──────── LISTED RECORDS

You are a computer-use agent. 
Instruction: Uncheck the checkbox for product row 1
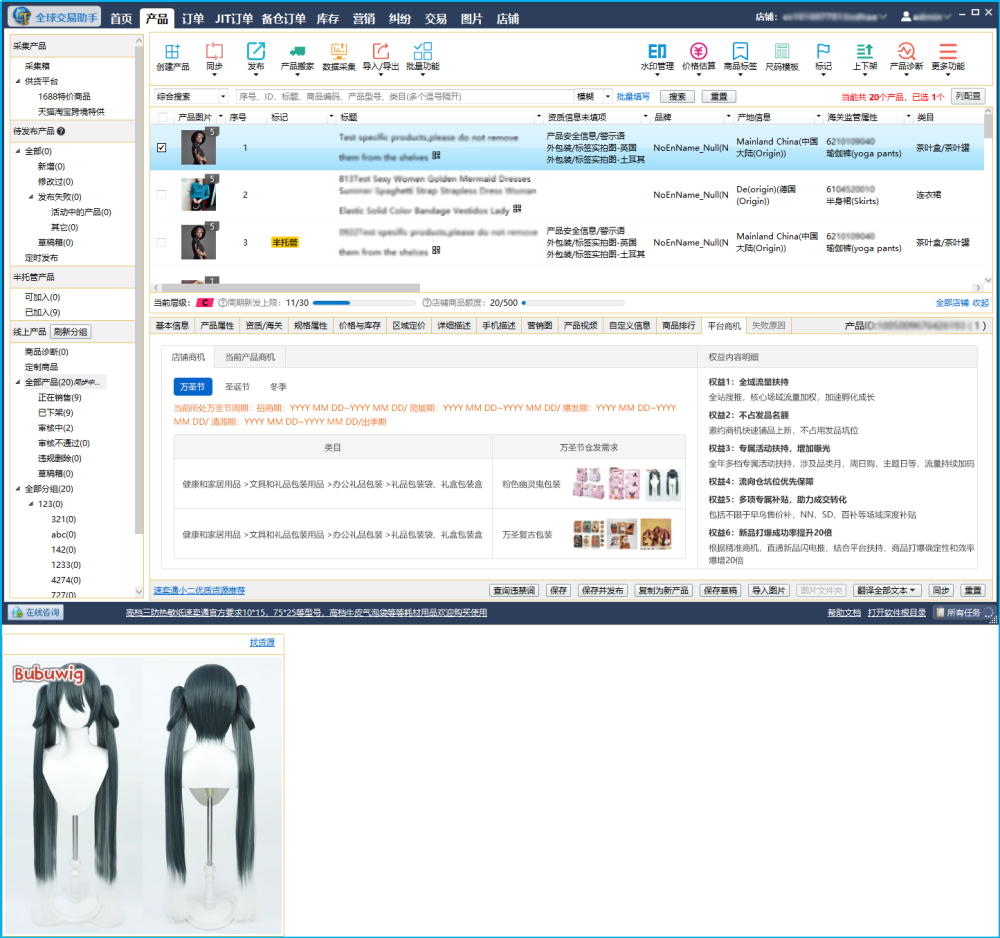point(162,148)
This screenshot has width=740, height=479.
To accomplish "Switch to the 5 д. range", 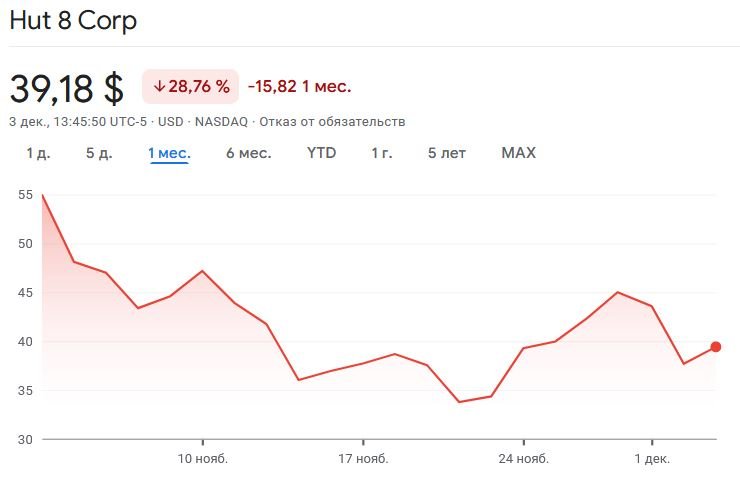I will pos(99,153).
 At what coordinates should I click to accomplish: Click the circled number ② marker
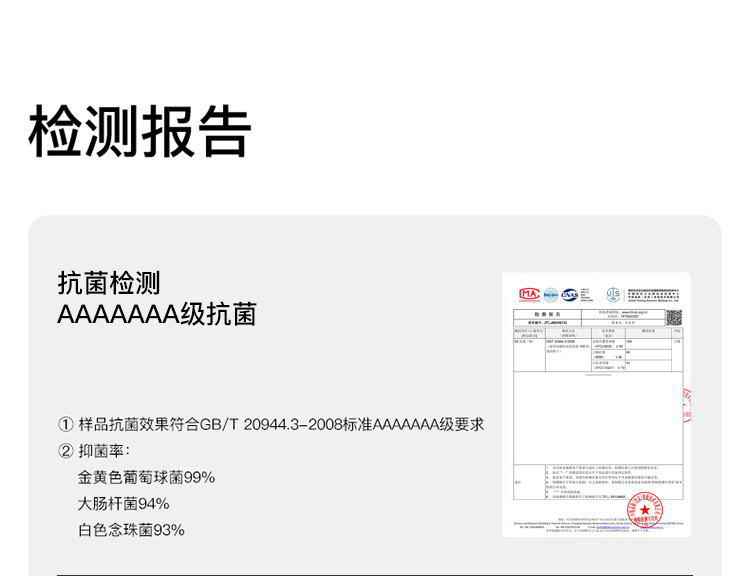tap(66, 451)
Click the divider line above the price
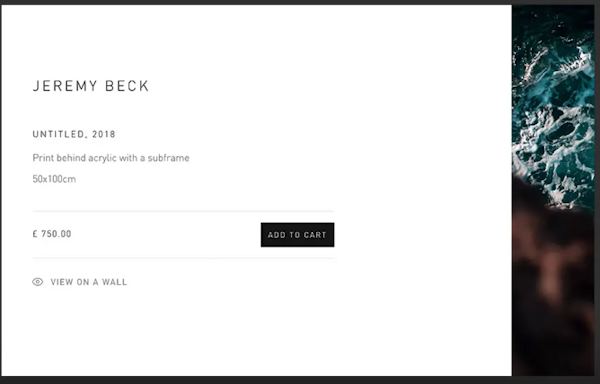This screenshot has height=384, width=600. click(183, 211)
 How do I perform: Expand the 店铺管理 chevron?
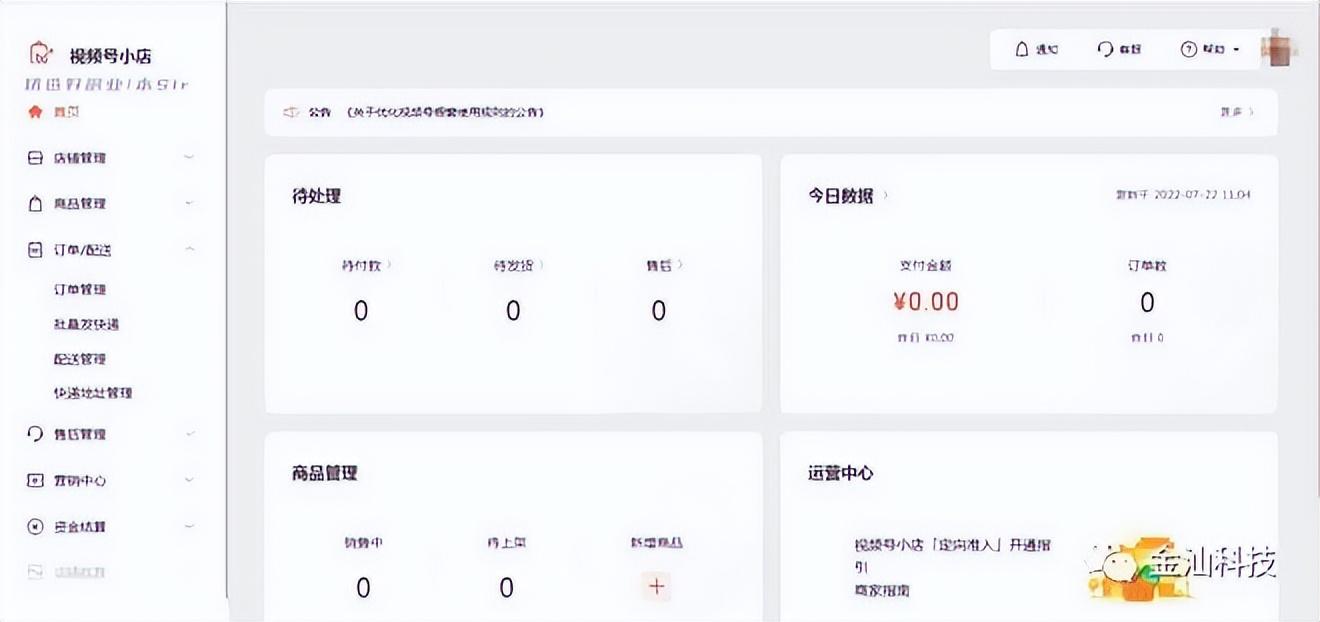tap(190, 158)
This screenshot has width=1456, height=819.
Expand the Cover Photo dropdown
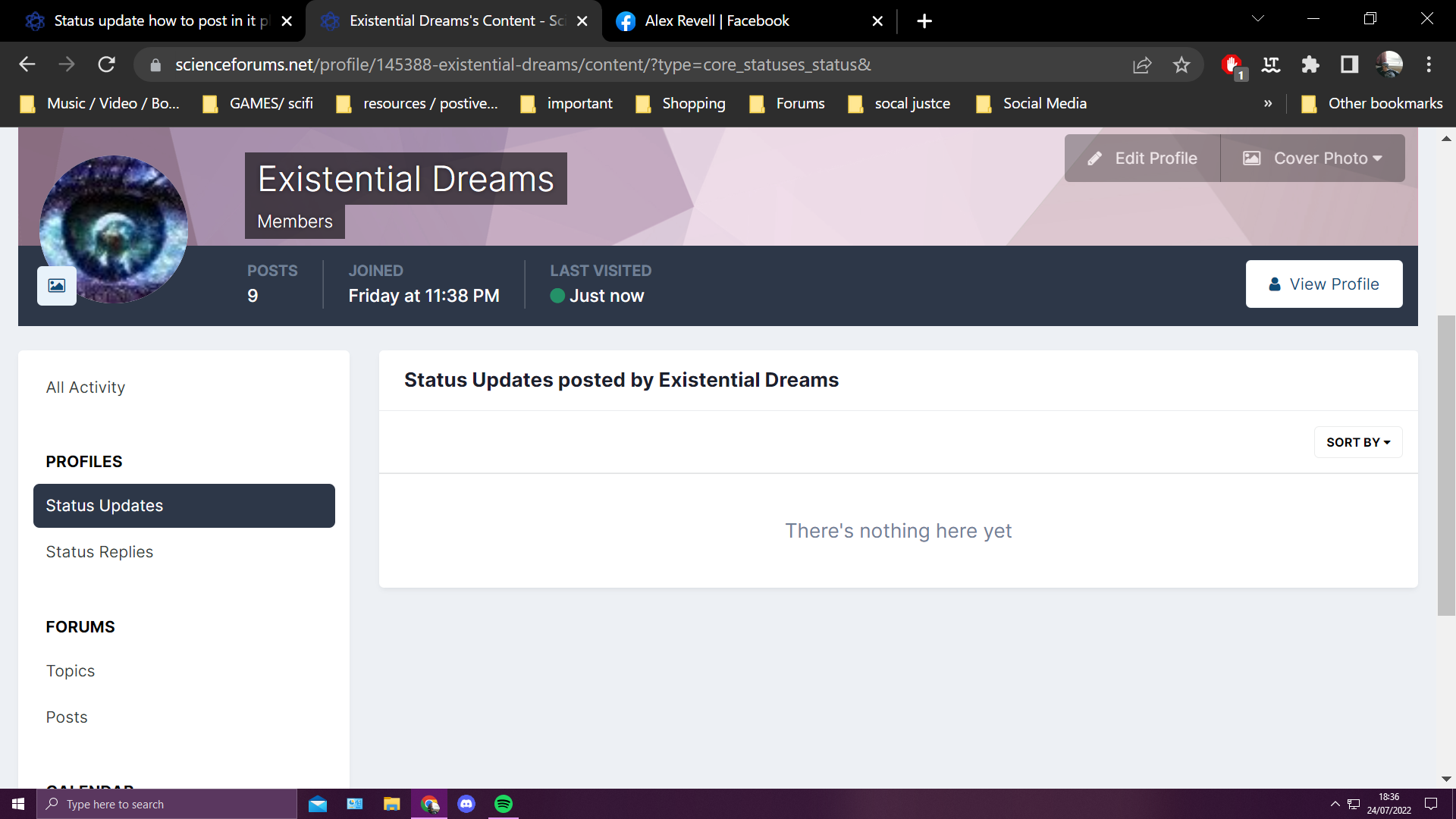click(x=1312, y=158)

────────────────

_SET TASK_. Reproduce the entries from the line containing "At what coordinates" through the line containing "tap(190, 158)", including both of those lines. Leave the pictures out.

_RESULT FOR THIS EXERCISE_.
 At what coordinates should I click to accomplish: Click the circled number ② marker
tap(66, 451)
Click the divider line above the price
This screenshot has height=384, width=600. click(183, 211)
 How do I perform: Expand the 店铺管理 chevron?
tap(190, 158)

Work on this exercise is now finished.